» **ИСХОДНЫЙ ТЕКСТ**:
========================
Рефлексивная симметрия и симметрия знания
А теперь рассмотрим следующую ситуацию. Представьте себе, что перед вами несколько занумерованных ящиков с шарами разного веса. Вы должны взвесить шары и записать полученный результат. Разумеется, у вас есть весы и вы умеете ими пользоваться, но какой должна быть форма записи? Если вас интересуют ящики и их содержимое, то запись должна быть такой: «В ящике за номером К лежат шары такого-то веса.» Если же в первую очередь вас интересуют шары, а не ящики, то и форма записи должна измениться: «Шары такого-то веса лежат в ящике за номером К.» В одном случае, расположив записи в определённом порядке, вы легко узнаете, какие шары находятся в интересующем вас ящике. В другом – вы легко найдёте шар нужного вам веса.
Суть, однако, в том, что каждый акт взвешивания одновременно даёт вам информацию и о содержимом ящика, и о местонахождении шаров. Но записать это вы можете либо одним, либо другим способом, получая два разных результата и два рефлексивно симметричных познавательных акта. Важно, что рефлексивная симметрия связана здесь и с соответствующей симметрией знания. Не трудно заметить, что одна запись легко преобразуется в другую за счёт операции смены референции без какого-либо изменения содержания. В одном случае, референтом является ящик, в другом – шар. Симметрию знания такого типа мы будем называть предметно-предметной.
========================
» **ФРАГМЕНТ ДАННЫХ**:
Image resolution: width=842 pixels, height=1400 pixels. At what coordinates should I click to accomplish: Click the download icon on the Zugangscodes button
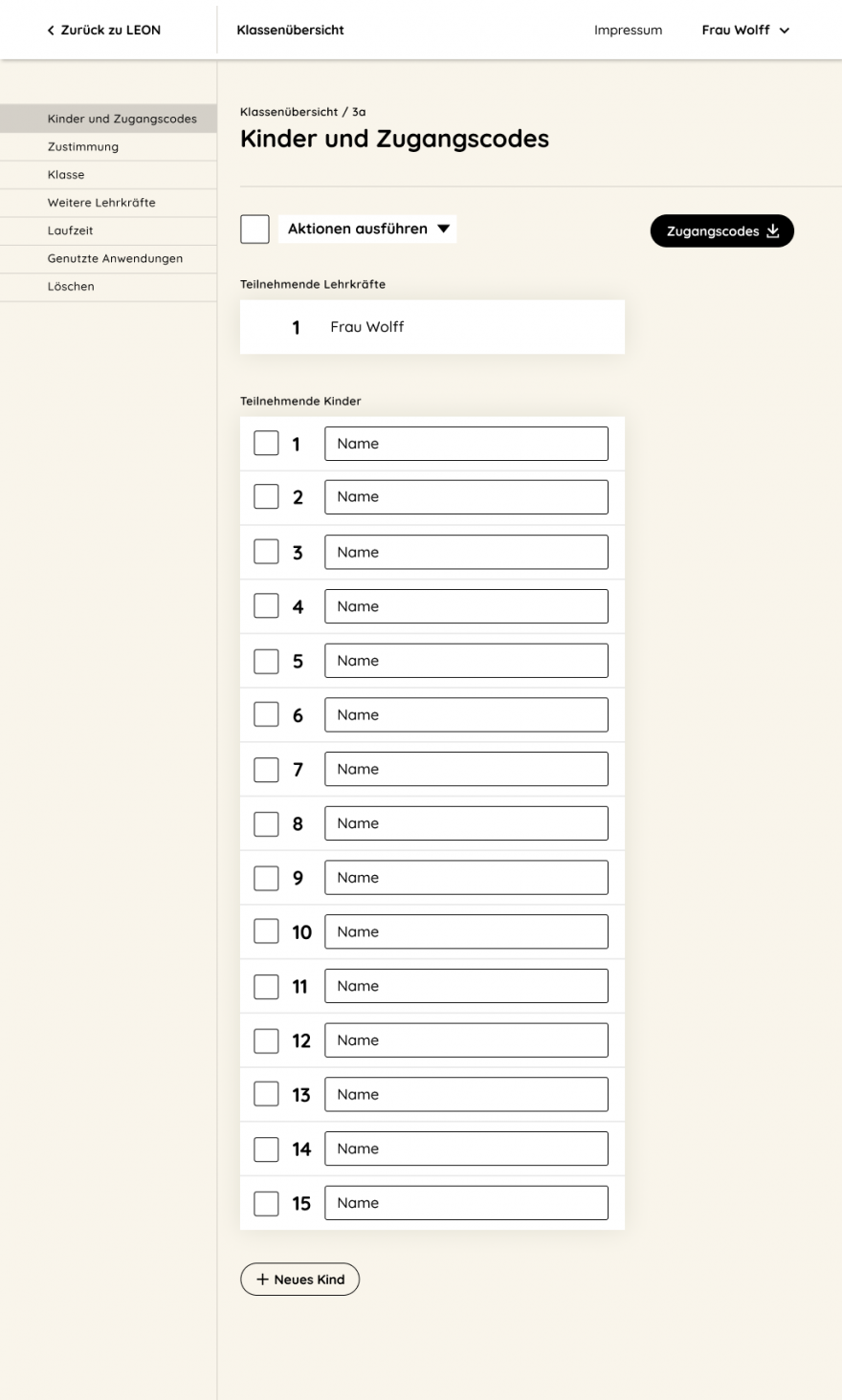(x=773, y=230)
========================
» **ЗАДАНИЕ**:
Воспроизведите дословно фрагмент исходного текста от слов «Рефлексивная симметрия и» до слов «нужного вам веса.» включительно.

» **ОТВЕТ НА ЗАДАНИЕ**:
Рефлексивная симметрия и симметрия знания
А теперь рассмотрим следующую ситуацию. Представьте себе, что перед вами несколько занумерованных ящиков с шарами разного веса. Вы должны взвесить шары и записать полученный результат. Разумеется, у вас есть весы и вы умеете ими пользоваться, но какой должна быть форма записи? Если вас интересуют ящики и их содержимое, то запись должна быть такой: «В ящике за номером К лежат шары такого-то веса.» Если же в первую очередь вас интересуют шары, а не ящики, то и форма записи должна измениться: «Шары такого-то веса лежат в ящике за номером К.» В одном случае, расположив записи в определённом порядке, вы легко узнаете, какие шары находятся в интересующем вас ящике. В другом – вы легко найдёте шар нужного вам веса.